# Feeling really guilty



## Mummy Noodles! (Mar 31, 2010)

Hi Girls, I am wandering if you can give me some advice. Our gorgeous LO , a toddler has been with us 3 months and he has settled in well. He is a bit of a Mummy's boy   as I spend a lot of time with him. My difficulty is that my big 40th birthday is coming up and my friends have booked us a night away. Ill be away from 11am until 7pm the next day. My DH is actually delighted as he wants to spend more time with him. Im so worried about it and guilty. I feel very selfish and a bad Mummy. Am I over reacting??   


Mummy Noodles xx


----------



## GERTIE179 (Apr 20, 2005)

Aww that's soo sweet. I don't have any advice as I've never spent a night away from lil man yet. But I have been out for full days & had to go into work for a kit day. When he's with daddy I don't worry (although he sometimes diverts from our routine grr) but when I went into work, he was with my mum for a few hours at our home (who he sees several times a week), I worried more about this.

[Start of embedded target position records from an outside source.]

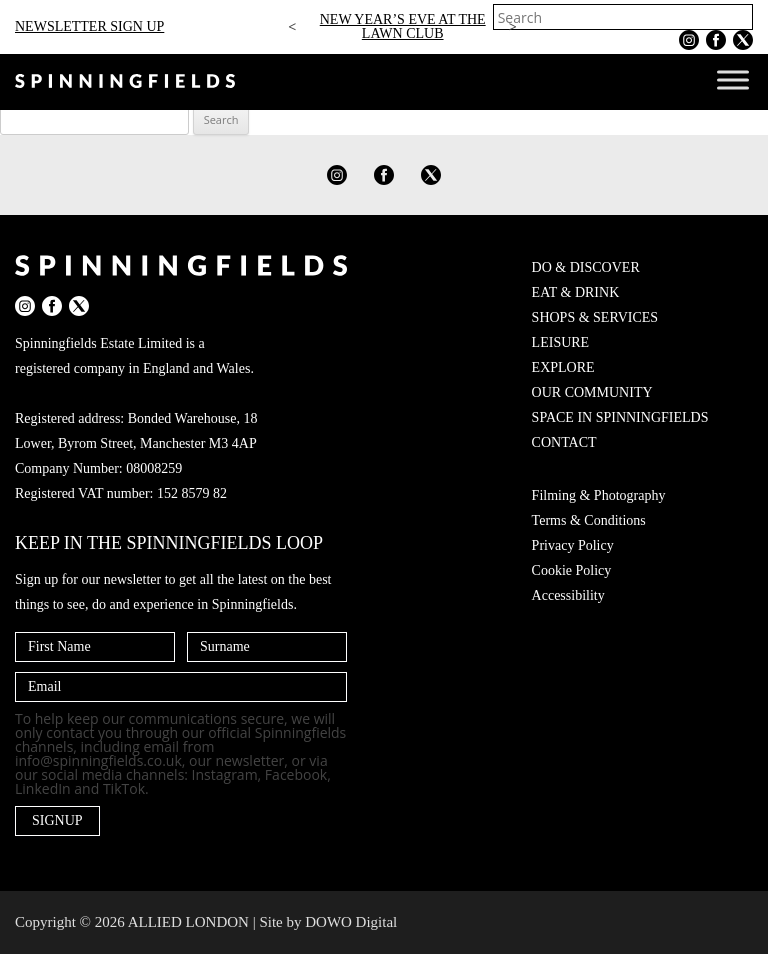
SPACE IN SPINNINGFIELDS (620, 417)
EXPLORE (563, 367)
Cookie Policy (572, 570)
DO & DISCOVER (586, 267)
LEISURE (561, 342)
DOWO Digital (351, 922)
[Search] (740, 17)
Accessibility (568, 595)
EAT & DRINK (576, 292)
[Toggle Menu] (733, 79)
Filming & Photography (599, 495)
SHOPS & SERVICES (595, 317)
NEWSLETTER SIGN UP (89, 26)
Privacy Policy (573, 545)
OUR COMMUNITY (592, 392)
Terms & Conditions (589, 520)
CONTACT (564, 442)
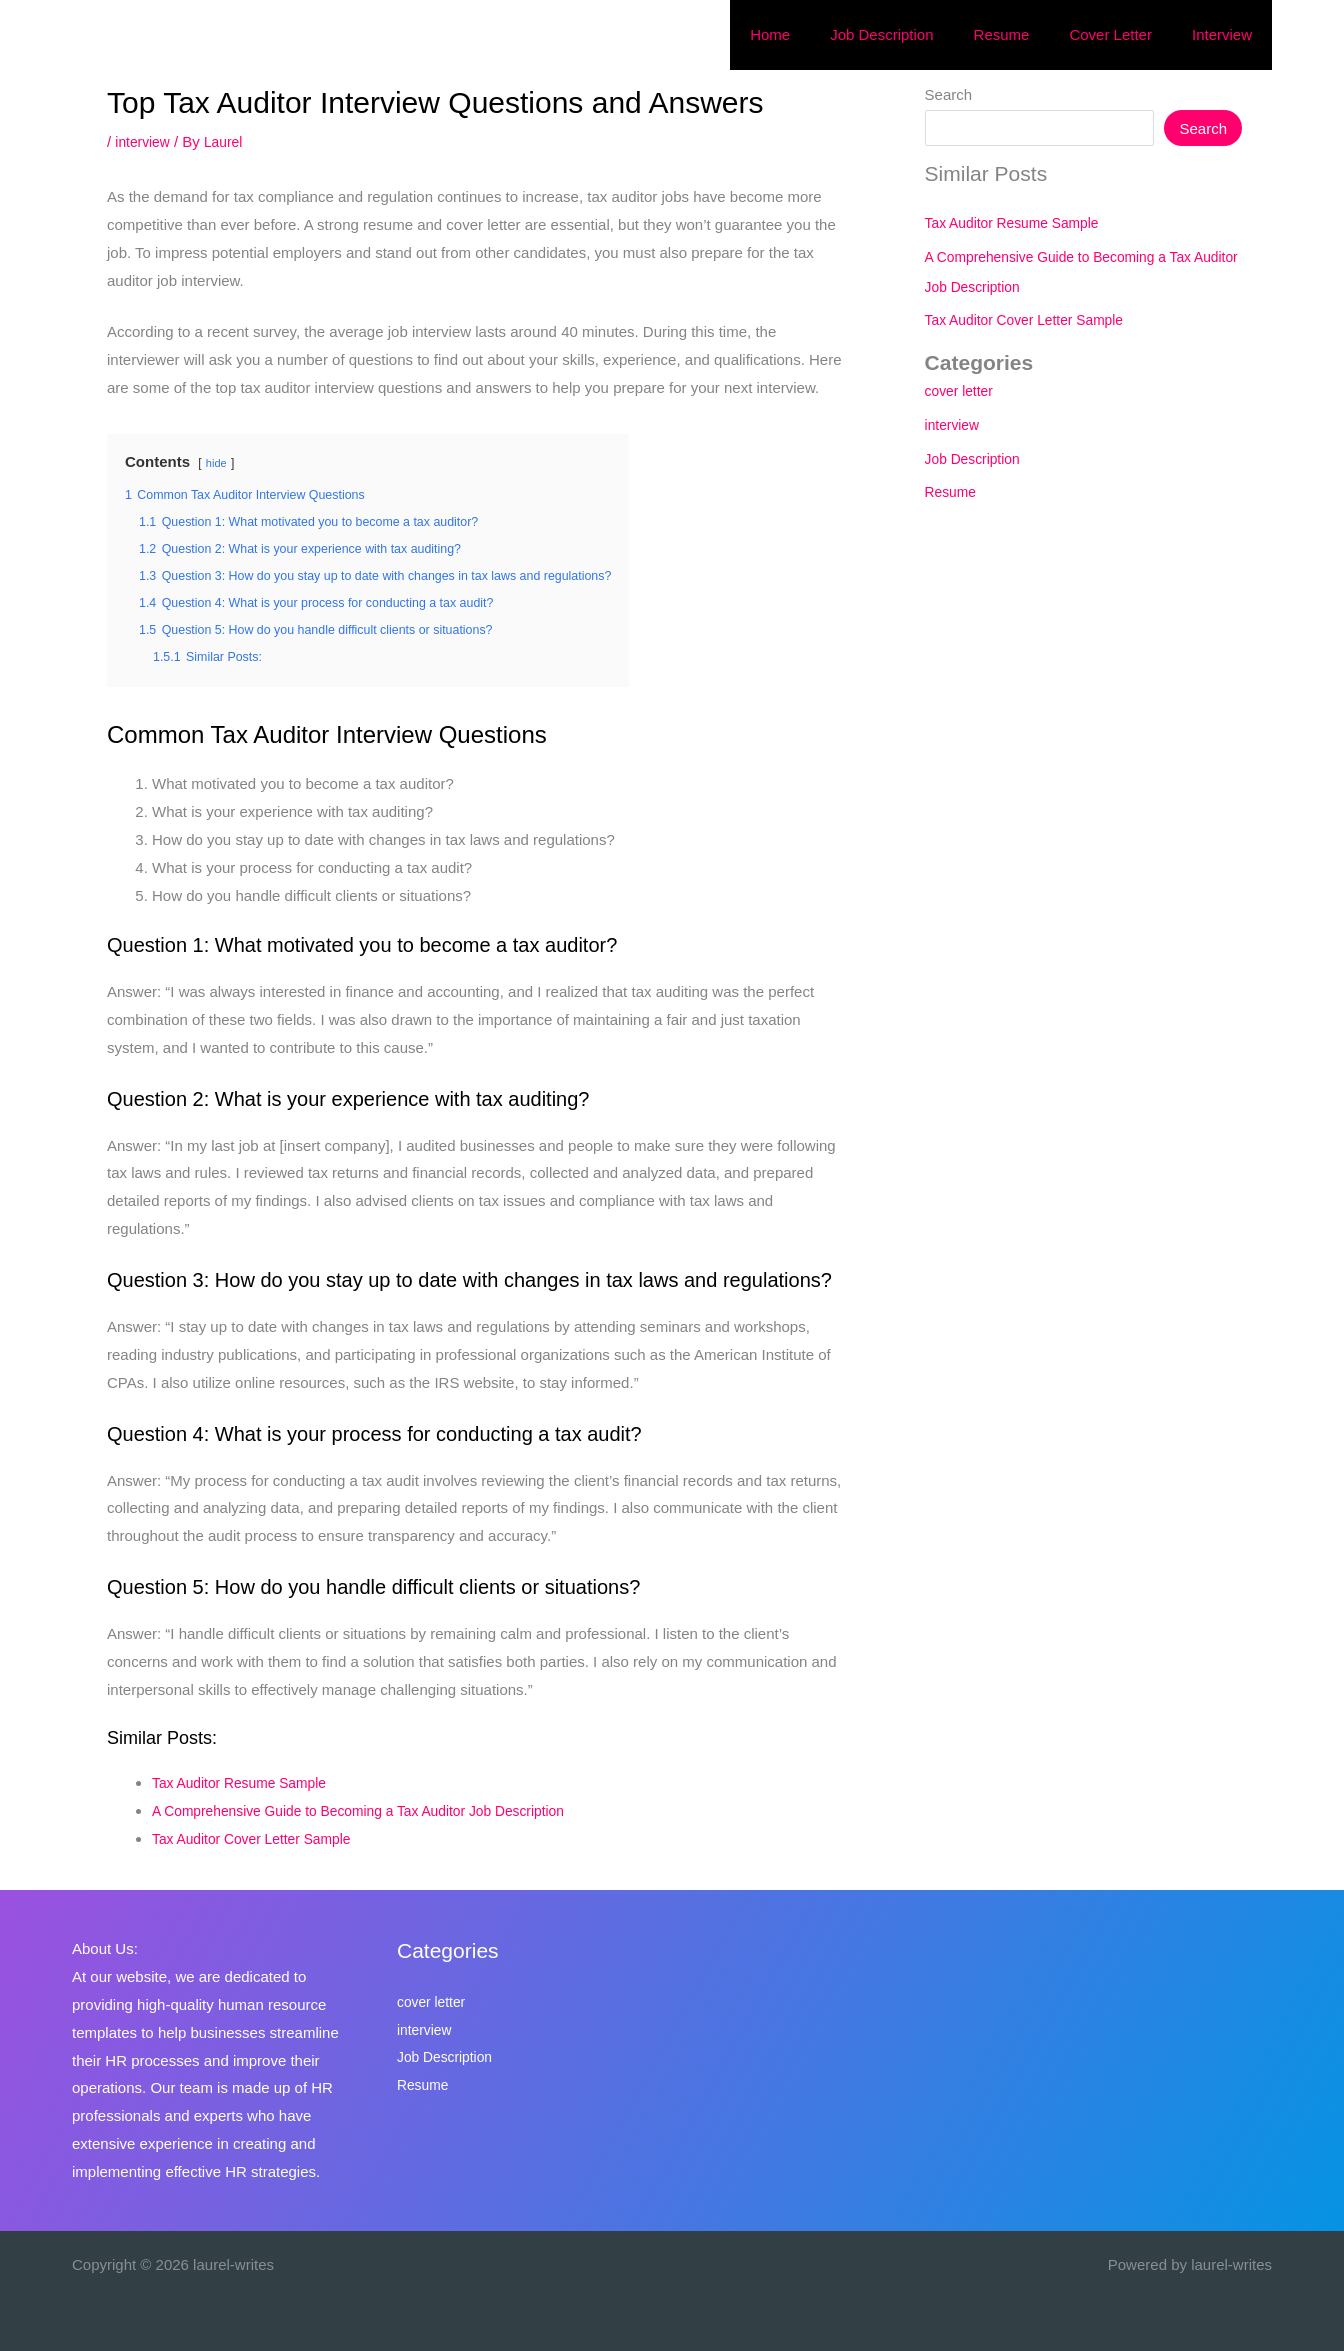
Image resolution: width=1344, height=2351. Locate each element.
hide (217, 463)
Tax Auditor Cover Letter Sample (260, 1838)
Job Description (976, 458)
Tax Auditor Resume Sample (246, 1782)
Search (949, 94)
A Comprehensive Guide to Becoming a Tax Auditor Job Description (376, 1810)
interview (144, 141)
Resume (953, 491)
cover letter (962, 390)
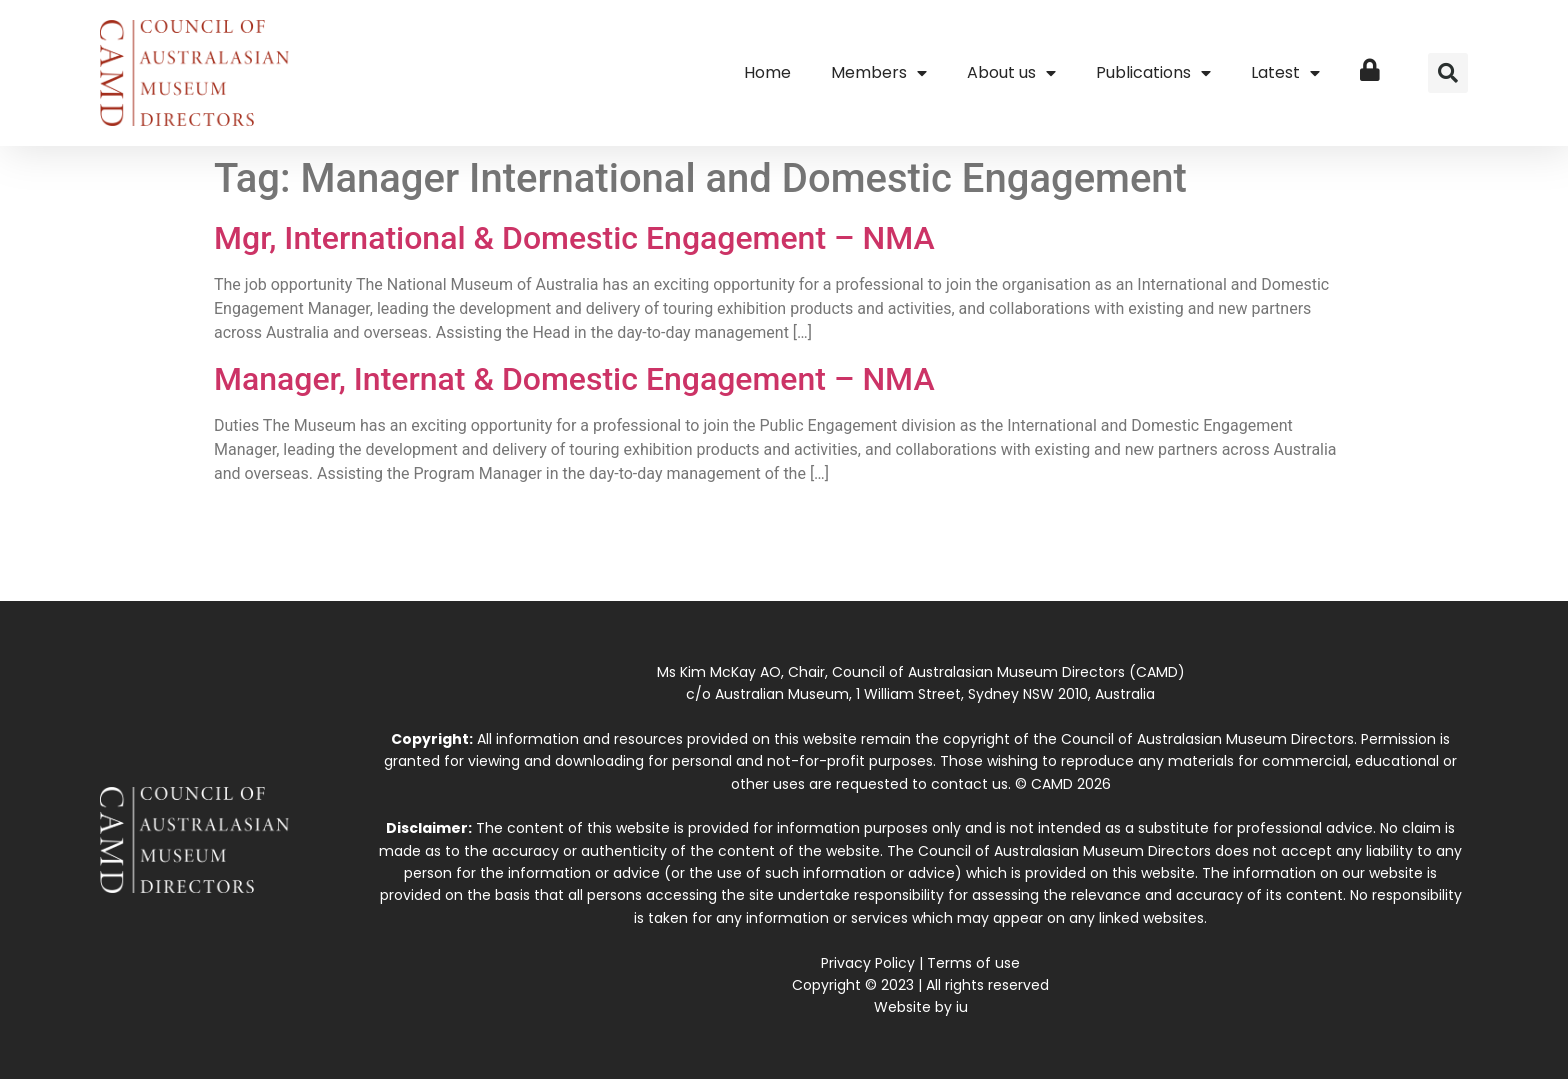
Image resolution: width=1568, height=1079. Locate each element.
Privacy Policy (868, 963)
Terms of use (973, 963)
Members (879, 73)
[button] (1448, 73)
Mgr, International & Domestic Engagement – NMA (574, 238)
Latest (1285, 73)
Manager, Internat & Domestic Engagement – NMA (574, 379)
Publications (1153, 73)
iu (962, 1007)
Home (767, 72)
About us (1011, 73)
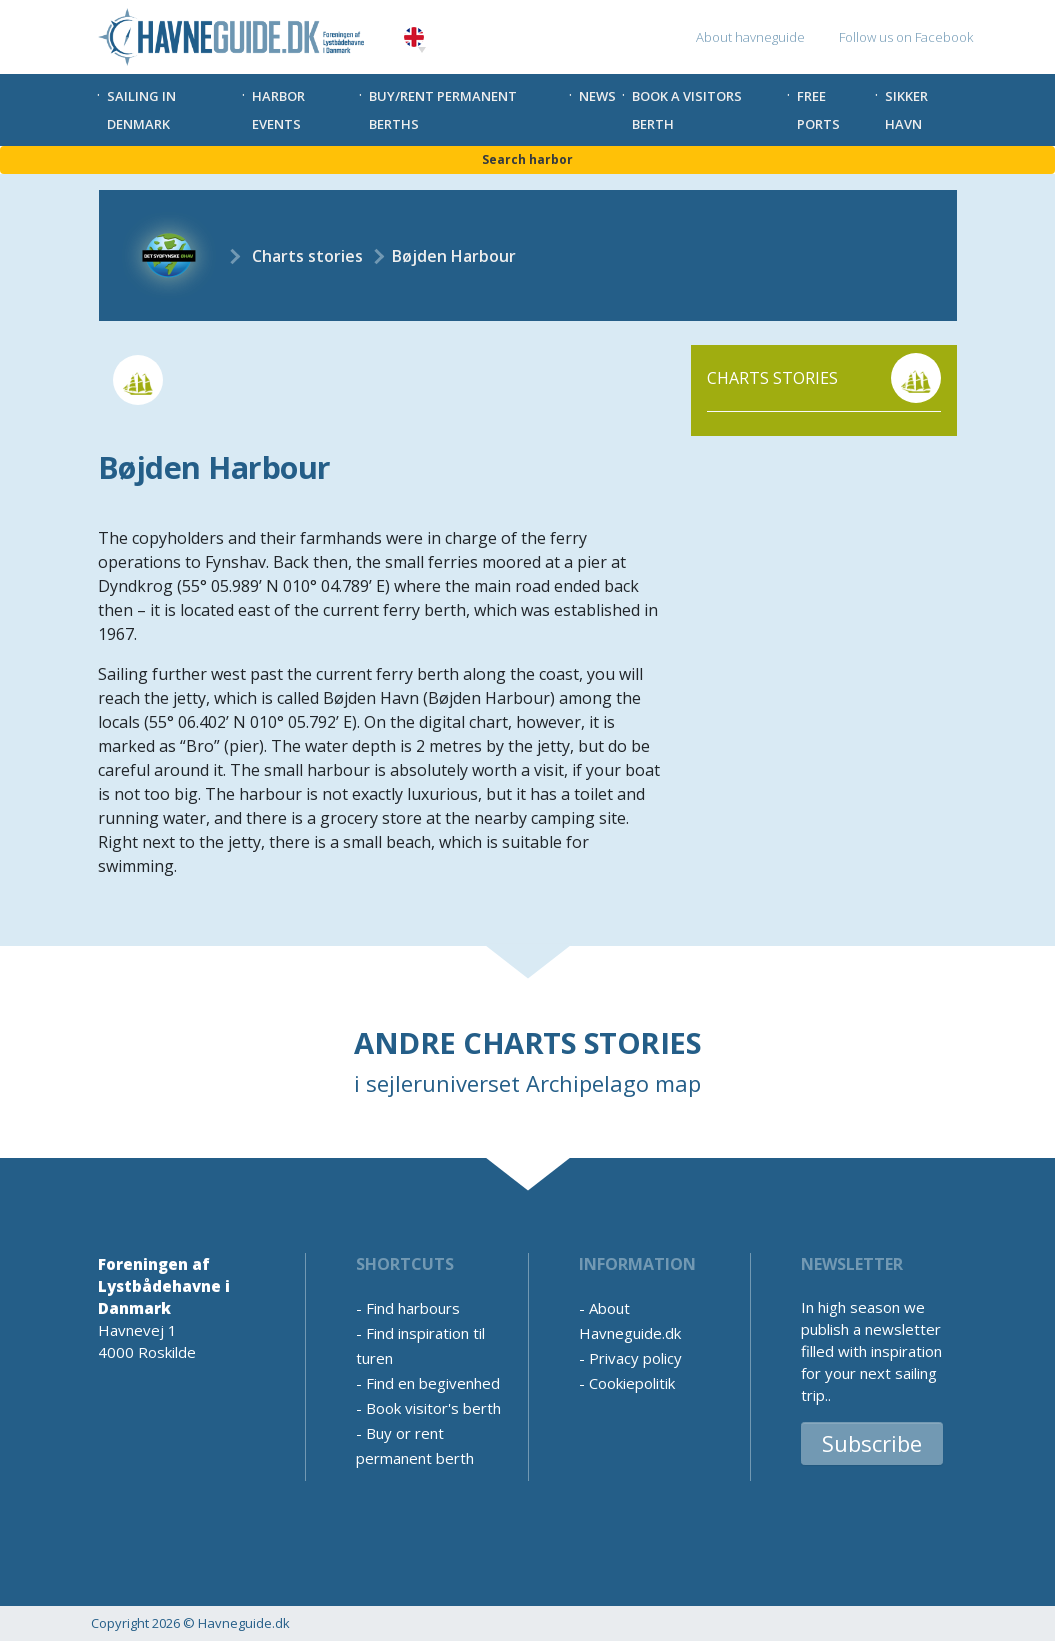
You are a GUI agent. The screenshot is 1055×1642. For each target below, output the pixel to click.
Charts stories (307, 256)
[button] (422, 50)
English (414, 37)
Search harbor (527, 159)
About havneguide (750, 37)
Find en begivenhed (433, 1383)
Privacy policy (635, 1358)
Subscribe (872, 1443)
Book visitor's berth (433, 1408)
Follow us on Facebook (906, 37)
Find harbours (413, 1308)
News (597, 96)
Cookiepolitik (632, 1383)
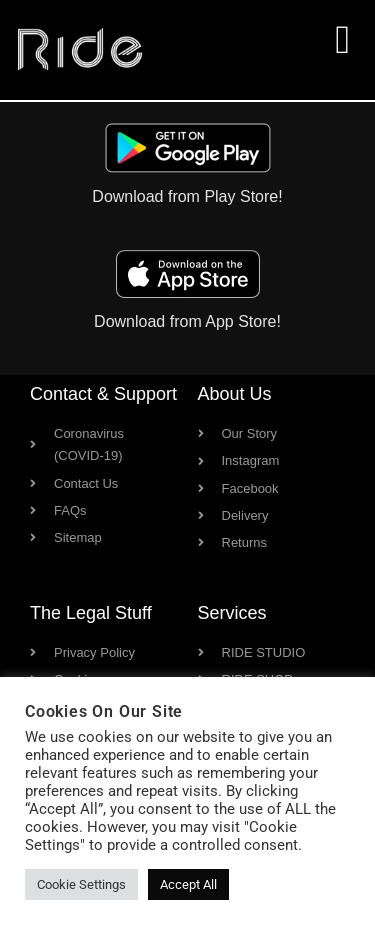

Do you have iPad/ipjone/Skype then you could still connect with him for even bedtime song or lunchtime? Otherwise as hes with daddy then I think this is great.

Worst thing is he could get a little clingy when you are back and you may need to have a few full on days 121 to help him relax again (if he seems distressed). I think skyblu did something similar a few months in and LO was all fine.

I'm going a girls weekend in Dec (11 months since placement) and have the same worries already so I'm not sure length if time makes this feeling go away.

Hope this helps x


----------



## Irishlady (Oct 12, 2007)

Hi

I had my first night away from LO after 11months. I felt so guilty and couldn't really sleep the night before worrying about but DH was looking forward to it and had lots of nice things planned. I texted and called a lot!! But all went well and LO was v happy to see me when I returned. It also gave DH more appreciation for what I did!! 

I am sure it will be fine and only natural to feel guilty   

xx


----------



## MummyElf (Apr 11, 2013)

I think any mummy would feel that way, I know I would, but it's your 40th and as DH is looking after him, what could be better. My DH has looked after LO a few times on his own for a few hours and she never misses me as Daddy is just too much fun! I bet they'll have a blast and when you get home you'll wonder what you were worrying about.

Maybe you could Skype or FaceTime on the iPad/iPhone as Gertie suggested ....I suspect you'll miss him in many ways more than he will you, if you know what I mean! X


----------



## Mummy Noodles! (Mar 31, 2010)

HI Girls, thanks for your replies. I am sure LO will be okay. I havent got an iphone but i could probably skype on a laptop - or do you think that would upset him as he couldn't see me??   granny and grandpa have assured me that they will help DH out as well. Everyone will probably be at the house...mmmm....just wish it wasnt my 40th = in more ways than one   


You know i just love our little boy so much.   


Mummy Noodles


----------



## GoofyGirl (Apr 1, 2013)

Hi Mummy Noodles
Haven't got our LOs yet so cannot advise but just wanted to wish you
Happy 40th Birthday!!! 

Hope you have a great time whatever you do


----------



## MummyAuntieKatie (Oct 18, 2012)

I think you should thoroughly enjoy yourself and don't feel guilty!

One thing re FaceTime or Skype, BB found it hard when we first used it for Nanna, Grampy and then Daddy, he didn't understand why they were there but then they went away again and got angry and upset, I wonder if you should warm LO up to the idea first? Have a few trial runs in the same house perhaps?  He's good with it  now, Grampy lives abroad so uses it lots and BB even kisses the phone!  

Have a wonderful Birthday xx


----------